Biotechs Wage Genetic War on Blindness, Macular Degeneration

Two US companies are jockeying for the early lead in gene therapy for the eye, treatment that could prevent as many as 3.6 million seniors from going blind in the states.

The companies are testing separate technologies to stop the progression of age-related macular degeneration, a possible multibillion-dollar market, they say. AMD is the leading cause of blindness among Americans older than 60 and there are no cures, according to the National Eye Institute in Bethesda. It affects nearly 30 percent of people older than 75. Surgical and pharmaceutical treatments have had very limited success, the institute says. The disease causes dead cells and blood vessels to block out the macula, a central function of vision in the back of the eyeball.

Gene therapy for AMD became more feasible last year when several research teams supported with the eye institute grants discovered that the disease is linked to certain genes. The technologies being developed are based on injecting into the eye a gene that is hitched to a vector, a harmless virus. The vector used disarmed version of an adenovirus, a family of viruses that in virulent forms cause a number of human maladies from eye infections to diarrhea. This vector carries a gene to cells in the back of the eye to alleviate some blockage of the macula.

Last week, a company announced it had completed enrollment in a clinical study of its gene therapy method in patients recently diagnosed with the severe stage of the disease, called wet ADM, in which unwanted blood vessels and pockets of fluid block the macula. The study will be conducted at nine eye institute-supported clinics across the country, including Johns Hopkins Medical Center in Baltimore. There are 200,000 new cases of wet AMD each year and the 1.2 million cases in the United States are expected to triple in the next 20 years as baby boomers age, the institute says.

GenVec's phase 1 trial follows successful tests on 28 patients, results of which were published last month in the journal Human Gene Therapy Patients in the study showed that progression of the disease might be halted for six to 12 months after a single treatment.

"We like GenVec's approach very much," said Navdeep S. Jaikaria, managing director and senior biotech analyst for Rodman & Renshaw LLC of NewYork.

"Even though there are new drugs coming into the market, this is a chronic disease that will not respond to any magic bullet," Jaikaria said. "The beauty of this is that with one injection, they have shown in preliminary work that it could stabilize the disease. I think it is important because it could then be used in combination therapies and at the very least used for late-state AMD therapy."

Advanced Vision's method, successful in animal studies, could have a therapeutic effect lasting for years, according to Sheila Connelly, the company's vice president for development. The company is also cooperating with leading eye researchers at Johns Hopkins.

The technology consists of injecting a substance called AVT-1 into the eyeball on a virus derived from cattle, called a lentivirus. Once into the eye, the substance becomes part of the DNA of cells to induce them to secrete more of a natural compound called kininostatin that, in turn, diffuses throughout the eye and blocks the growth of the new blood vessels. The delivery of kininostatin is continuous, Connelly said.
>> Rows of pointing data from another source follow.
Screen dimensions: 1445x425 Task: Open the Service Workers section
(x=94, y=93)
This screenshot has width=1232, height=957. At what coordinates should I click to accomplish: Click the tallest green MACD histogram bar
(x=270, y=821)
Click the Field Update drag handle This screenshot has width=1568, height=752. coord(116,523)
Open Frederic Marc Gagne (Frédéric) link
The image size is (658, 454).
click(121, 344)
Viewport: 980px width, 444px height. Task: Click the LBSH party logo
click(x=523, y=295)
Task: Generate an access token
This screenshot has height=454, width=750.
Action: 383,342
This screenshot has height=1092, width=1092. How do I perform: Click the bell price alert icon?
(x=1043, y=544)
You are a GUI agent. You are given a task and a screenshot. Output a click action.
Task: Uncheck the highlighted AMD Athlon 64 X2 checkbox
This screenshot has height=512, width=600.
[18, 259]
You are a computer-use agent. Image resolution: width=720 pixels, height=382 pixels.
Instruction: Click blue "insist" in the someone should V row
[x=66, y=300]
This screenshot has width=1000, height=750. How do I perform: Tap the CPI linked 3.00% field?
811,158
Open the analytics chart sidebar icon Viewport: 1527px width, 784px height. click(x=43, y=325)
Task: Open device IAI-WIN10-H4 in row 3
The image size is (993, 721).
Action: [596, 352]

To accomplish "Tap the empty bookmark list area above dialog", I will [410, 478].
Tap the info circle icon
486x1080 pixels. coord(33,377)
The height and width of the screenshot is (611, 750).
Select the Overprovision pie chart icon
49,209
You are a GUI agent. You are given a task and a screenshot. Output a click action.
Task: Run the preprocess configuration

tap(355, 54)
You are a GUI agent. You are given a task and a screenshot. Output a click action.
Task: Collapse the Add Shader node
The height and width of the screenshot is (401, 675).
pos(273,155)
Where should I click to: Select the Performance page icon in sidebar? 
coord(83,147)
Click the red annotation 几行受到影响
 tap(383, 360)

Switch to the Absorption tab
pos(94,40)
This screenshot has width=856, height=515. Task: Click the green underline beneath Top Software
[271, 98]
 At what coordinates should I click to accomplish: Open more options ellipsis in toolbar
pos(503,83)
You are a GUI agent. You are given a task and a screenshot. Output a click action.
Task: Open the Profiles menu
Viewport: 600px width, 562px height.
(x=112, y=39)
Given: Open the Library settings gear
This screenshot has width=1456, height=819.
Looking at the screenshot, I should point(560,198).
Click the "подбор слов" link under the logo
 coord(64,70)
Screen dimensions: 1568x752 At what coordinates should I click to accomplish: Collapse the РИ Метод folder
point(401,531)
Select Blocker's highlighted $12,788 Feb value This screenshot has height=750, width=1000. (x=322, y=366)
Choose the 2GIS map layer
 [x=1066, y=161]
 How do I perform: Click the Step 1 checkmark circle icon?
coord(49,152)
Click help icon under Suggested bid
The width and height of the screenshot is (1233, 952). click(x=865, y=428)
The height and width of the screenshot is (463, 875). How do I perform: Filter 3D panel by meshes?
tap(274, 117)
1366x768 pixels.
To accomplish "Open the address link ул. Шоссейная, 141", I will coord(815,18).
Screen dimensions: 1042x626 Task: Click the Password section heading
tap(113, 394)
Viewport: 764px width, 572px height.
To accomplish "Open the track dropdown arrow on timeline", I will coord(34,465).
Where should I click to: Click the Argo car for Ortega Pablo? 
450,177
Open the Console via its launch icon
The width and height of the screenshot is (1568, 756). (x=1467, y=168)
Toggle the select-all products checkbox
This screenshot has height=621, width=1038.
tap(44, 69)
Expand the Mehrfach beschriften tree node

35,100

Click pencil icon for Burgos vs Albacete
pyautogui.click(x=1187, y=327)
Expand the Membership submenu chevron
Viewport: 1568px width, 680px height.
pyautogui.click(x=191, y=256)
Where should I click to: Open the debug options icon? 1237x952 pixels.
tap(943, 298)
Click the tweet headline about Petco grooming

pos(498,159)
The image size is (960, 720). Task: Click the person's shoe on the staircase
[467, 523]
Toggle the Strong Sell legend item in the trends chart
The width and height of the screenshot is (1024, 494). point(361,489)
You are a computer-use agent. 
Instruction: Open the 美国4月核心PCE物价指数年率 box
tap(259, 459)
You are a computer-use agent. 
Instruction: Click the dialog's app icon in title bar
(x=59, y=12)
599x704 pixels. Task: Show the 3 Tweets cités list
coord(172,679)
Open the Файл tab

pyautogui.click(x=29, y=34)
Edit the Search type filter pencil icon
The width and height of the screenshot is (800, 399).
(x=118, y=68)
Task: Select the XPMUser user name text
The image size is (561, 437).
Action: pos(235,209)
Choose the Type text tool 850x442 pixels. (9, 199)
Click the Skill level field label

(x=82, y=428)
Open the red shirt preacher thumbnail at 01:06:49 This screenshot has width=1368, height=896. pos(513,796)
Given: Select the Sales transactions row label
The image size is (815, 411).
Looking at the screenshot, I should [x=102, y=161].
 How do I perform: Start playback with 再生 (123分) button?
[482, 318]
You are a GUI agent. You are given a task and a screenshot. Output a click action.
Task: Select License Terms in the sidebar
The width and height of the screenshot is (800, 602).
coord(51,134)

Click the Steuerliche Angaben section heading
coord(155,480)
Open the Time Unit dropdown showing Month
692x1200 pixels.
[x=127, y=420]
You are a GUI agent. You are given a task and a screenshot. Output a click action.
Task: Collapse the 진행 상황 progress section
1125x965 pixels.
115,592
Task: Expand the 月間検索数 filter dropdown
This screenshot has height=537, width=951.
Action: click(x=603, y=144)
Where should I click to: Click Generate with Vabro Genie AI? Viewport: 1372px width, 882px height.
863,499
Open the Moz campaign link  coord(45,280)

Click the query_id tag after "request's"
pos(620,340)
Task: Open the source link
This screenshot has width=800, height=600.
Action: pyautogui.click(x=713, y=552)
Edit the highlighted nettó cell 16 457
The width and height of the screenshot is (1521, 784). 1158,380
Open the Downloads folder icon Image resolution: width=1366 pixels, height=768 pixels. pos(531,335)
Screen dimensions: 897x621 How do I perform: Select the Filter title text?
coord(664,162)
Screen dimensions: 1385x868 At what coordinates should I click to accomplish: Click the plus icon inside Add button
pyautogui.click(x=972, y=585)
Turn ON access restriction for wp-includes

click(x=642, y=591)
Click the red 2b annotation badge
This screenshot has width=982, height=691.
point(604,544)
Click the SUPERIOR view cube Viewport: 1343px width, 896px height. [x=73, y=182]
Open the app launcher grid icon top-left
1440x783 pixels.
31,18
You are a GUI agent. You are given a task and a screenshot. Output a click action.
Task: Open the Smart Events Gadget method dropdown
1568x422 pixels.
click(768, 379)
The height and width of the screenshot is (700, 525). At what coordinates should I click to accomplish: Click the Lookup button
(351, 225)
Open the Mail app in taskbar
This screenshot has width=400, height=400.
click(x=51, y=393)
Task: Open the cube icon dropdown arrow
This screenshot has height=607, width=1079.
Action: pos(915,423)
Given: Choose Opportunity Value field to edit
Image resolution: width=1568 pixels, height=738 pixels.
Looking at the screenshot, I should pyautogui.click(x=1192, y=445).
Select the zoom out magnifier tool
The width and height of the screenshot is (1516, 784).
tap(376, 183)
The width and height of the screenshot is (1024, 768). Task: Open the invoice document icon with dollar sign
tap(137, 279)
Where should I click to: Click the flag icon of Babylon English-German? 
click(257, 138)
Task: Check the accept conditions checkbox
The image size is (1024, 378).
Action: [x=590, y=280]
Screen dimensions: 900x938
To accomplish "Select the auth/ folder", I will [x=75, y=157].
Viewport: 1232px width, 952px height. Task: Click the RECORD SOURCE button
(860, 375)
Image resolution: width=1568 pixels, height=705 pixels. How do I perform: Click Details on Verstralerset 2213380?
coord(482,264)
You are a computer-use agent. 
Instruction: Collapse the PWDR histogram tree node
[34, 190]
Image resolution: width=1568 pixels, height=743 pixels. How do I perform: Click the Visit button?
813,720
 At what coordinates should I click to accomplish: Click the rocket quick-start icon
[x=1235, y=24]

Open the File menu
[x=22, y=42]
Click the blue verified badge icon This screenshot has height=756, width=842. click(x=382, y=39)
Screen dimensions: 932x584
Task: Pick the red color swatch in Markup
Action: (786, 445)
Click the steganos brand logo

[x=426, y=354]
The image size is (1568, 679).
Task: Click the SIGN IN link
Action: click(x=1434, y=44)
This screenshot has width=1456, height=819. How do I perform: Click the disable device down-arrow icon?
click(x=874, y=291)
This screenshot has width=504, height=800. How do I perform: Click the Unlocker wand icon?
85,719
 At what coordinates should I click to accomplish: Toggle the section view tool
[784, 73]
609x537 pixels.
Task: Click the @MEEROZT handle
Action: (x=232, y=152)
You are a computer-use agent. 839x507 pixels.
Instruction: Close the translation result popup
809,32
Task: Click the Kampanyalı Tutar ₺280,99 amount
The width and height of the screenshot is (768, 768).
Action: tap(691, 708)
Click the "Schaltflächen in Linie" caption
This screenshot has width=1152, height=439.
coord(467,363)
Advanced Vision, which is also working on treatments for two other eye diseases, retinitis pigmentosa and diabetic proliferative retinopathy, has so far supported its preclinical studies in gene therapy with Small Business Innovation Research grants through the eye institute.

Regardless of whose AMD gene therapy clears clinical trials first, the Food and Drug Administration will face "some difficult and new challenges to approve its use," said Jeffrey W Church, GenVec's CFO. His view is shared by Malcolm Moos, FDA medical officer for the agency's Center for Biologics Evaluation and Research.

"Although a long-lasting therapy is of great benefit in treating chronic genetic diseases, it requires new evaluation criteria and ever more vigilant oversight during the experimental, clinical trial phases of research," Moss said at a 2003 joint meeting of FDA and eye institute officials discussing retinal gene therapy. "For these reasons, gene therapy clinical trials present the FDA with largely uncharted regulatory challenges."

Karl Csaky, chief of the eye institute's retinal diseases and therapeutics research, thinks the future of the AMD gene therapies should be discernible soon. "We will know within a year if there are any major problems, or within five years if there are any benefits," Csaky said.